Three strapping boys followed—Chris (Wabash Class of 94), Court, and Jeremy. We often kid Jer, all 6’5" of him, that he was supposed to be the girl. He takes it well. These young men have brought a couple of challenges, to be sure, but they have also brought immense joy and pride. They are now all great young men, and Carol and I are so very proud of them.

But that doesn’t mean there isn’t a hole in our hearts. After all, only a daughter can cuddle with a teddy bear and not use it for karate practice. Only a daughter can wink at her Dad and he’ll drop everything in a New York minute. Only a daughter can lay her head on your chest and make the rest of the world, and its troubles, disappear.
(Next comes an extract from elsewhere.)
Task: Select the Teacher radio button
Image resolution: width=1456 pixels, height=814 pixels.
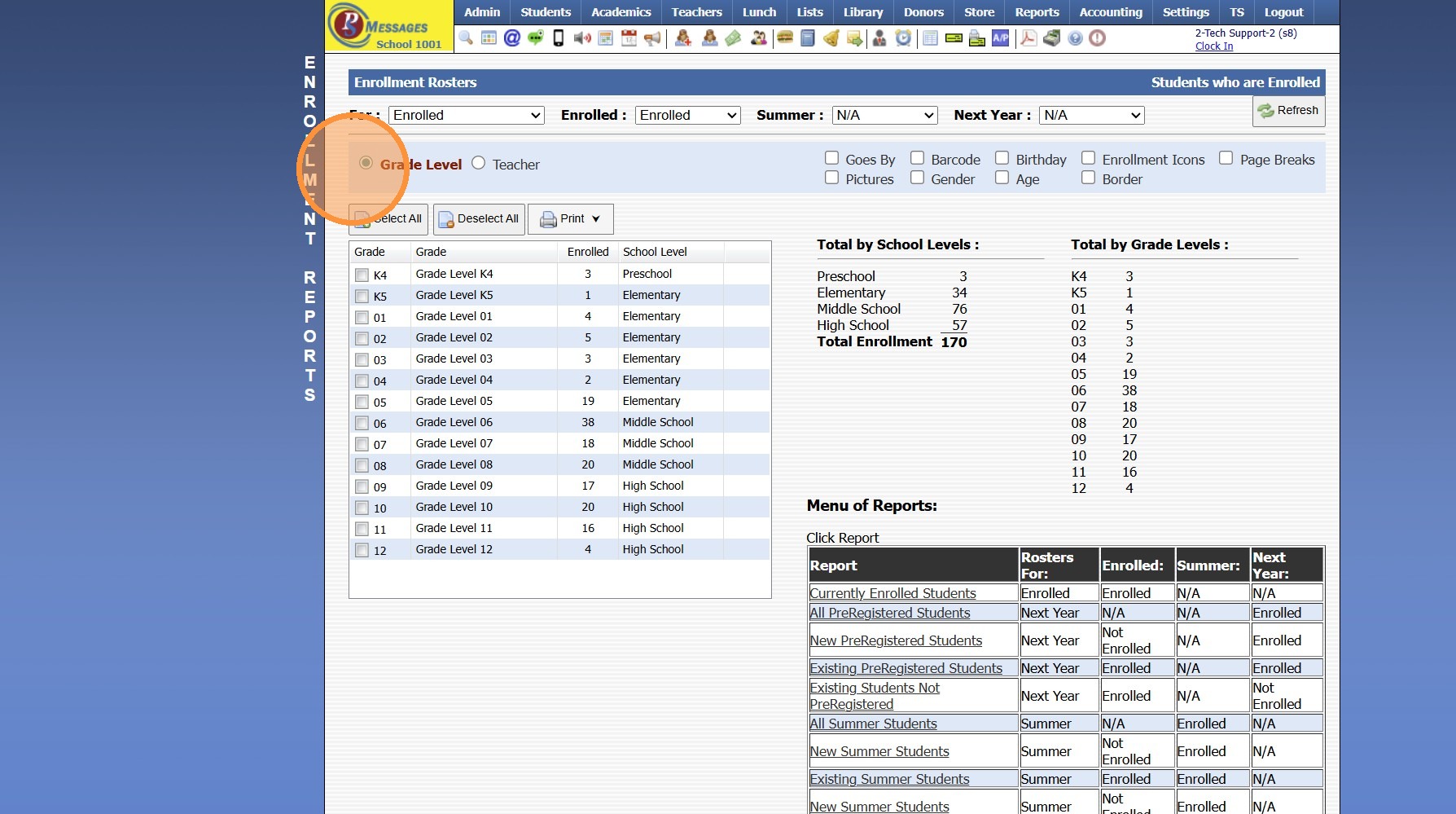Action: point(479,163)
Only a daughter brings the creative genius of God right to your family. And only a daughter will keep you up late at night—much later than any sons!

Carol and I now have six grandchildren. We think the world of each and every one. They are all healthy and happy and our children, and their spouses, are exceptional parents. Five grandsons—Coley, Owen, Karston, Max, and Jeremiah.

…and one little girl.

In August of 2004, Madelynn Carol Runge was born to Jeremy and Stacey. Madelynn arrived three weeks early. As luck would have it, Jeremy and Stacey were living with us as they were right in the middle of relocating from North Carolina to Indiana. Carol and I got to see Maddy grow from infancy. Maddy had to overcome a few minor health challenges but, as she approaches three years of age, she’s raring to go.

Maddy has become our little girl. She and her brother couldn’t quite pronounce my new call sign "Grandpa Grunge," so I have now officially become "Ga’Bunge." I wear that name tag proudly. When she looks at me and says "I hunge, Ga’Bunge," my next move is to find whatever she is hungry for and provide it, parental approval or not. I will not let her starve. When she sits down with me to read a book, it doesn’t matter if she brings one book or ten—we’ll read them all. When she goes through every single excuse under the sun as to why she should not go to bed quite yet, I listen to her until she’s so tired she can’t talk. Somehow I just can’t turn out the light and close the door.

I worry about the world Maddy will inherit and I worry about all the things that will influence her life.

I am only half kidding when I suggest to her Mom and Dad that the convent at 10 years of age is about right. In fact, that might even be a year too late. I don’t worry in the same way about the world for the grandsons. Why? I do not know. There may be some kind of mechanism in me that says I hacked it and they will as well. For a little girl, it’s just different.

I plan to be around as Maddy grows. I’ll be there for her—as long as I can. And, I am pretty sure, in the grand scheme of things, that she, too, has anextra Guardian Angel.